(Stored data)
==*==
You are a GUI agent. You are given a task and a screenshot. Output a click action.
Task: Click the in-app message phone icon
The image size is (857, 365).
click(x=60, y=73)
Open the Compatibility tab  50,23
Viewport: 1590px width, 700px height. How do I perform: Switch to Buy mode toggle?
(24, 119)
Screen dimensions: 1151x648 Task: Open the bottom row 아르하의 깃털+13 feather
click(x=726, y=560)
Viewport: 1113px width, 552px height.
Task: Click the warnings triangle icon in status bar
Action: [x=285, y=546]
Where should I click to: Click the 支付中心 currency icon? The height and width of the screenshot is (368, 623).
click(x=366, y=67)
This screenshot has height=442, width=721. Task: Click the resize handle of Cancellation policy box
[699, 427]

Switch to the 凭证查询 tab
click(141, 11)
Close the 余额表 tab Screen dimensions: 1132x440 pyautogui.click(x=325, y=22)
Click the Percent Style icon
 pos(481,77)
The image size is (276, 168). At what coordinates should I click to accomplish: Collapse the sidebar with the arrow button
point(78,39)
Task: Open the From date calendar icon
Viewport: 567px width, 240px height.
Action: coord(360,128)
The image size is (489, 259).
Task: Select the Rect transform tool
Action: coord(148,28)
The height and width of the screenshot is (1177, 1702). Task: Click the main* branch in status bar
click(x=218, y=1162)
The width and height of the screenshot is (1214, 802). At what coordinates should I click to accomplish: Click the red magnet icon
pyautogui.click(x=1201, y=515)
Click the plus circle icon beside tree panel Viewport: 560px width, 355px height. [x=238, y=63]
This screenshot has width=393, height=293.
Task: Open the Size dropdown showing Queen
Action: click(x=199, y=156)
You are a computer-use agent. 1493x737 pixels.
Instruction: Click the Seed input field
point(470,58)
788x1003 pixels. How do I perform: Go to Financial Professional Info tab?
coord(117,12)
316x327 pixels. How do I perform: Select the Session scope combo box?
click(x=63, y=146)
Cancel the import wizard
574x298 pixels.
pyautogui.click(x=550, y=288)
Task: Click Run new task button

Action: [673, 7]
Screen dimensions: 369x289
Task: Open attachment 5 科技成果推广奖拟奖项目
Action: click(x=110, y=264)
==*==
**DESCRIPTION OF THE TASK**
Every piece of the data is to be set down again exactly.

**WRITTEN RESPONSE**
You are a GUI agent. You are given a task and a screenshot. Output a click action.
Task: Click the in-app message phone icon
The image size is (857, 365).
click(x=60, y=73)
Open the Compatibility tab  50,23
Viewport: 1590px width, 700px height. How do I perform: Switch to Buy mode toggle?
(24, 119)
Screen dimensions: 1151x648 Task: Open the bottom row 아르하의 깃털+13 feather
click(x=726, y=560)
Viewport: 1113px width, 552px height.
Task: Click the warnings triangle icon in status bar
Action: [x=285, y=546]
Where should I click to: Click the 支付中心 currency icon? The height and width of the screenshot is (368, 623).
click(x=366, y=67)
This screenshot has height=442, width=721. Task: Click the resize handle of Cancellation policy box
[699, 427]

Switch to the 凭证查询 tab
click(141, 11)
Close the 余额表 tab Screen dimensions: 1132x440 pyautogui.click(x=325, y=22)
Click the Percent Style icon
 pos(481,77)
The image size is (276, 168). At what coordinates should I click to accomplish: Collapse the sidebar with the arrow button
point(78,39)
Task: Open the From date calendar icon
Viewport: 567px width, 240px height.
Action: coord(360,128)
The image size is (489, 259).
Task: Select the Rect transform tool
Action: coord(148,28)
The height and width of the screenshot is (1177, 1702). Task: Click the main* branch in status bar
click(x=218, y=1162)
The width and height of the screenshot is (1214, 802). At what coordinates should I click to accomplish: Click the red magnet icon
pyautogui.click(x=1201, y=515)
Click the plus circle icon beside tree panel Viewport: 560px width, 355px height. [x=238, y=63]
This screenshot has width=393, height=293.
Task: Open the Size dropdown showing Queen
Action: click(x=199, y=156)
You are a computer-use agent. 1493x737 pixels.
Instruction: Click the Seed input field
point(470,58)
788x1003 pixels. How do I perform: Go to Financial Professional Info tab?
coord(117,12)
316x327 pixels. How do I perform: Select the Session scope combo box?
click(x=63, y=146)
Cancel the import wizard
574x298 pixels.
pyautogui.click(x=550, y=288)
Task: Click Run new task button

Action: [673, 7]
Screen dimensions: 369x289
Task: Open attachment 5 科技成果推广奖拟奖项目
Action: click(x=110, y=264)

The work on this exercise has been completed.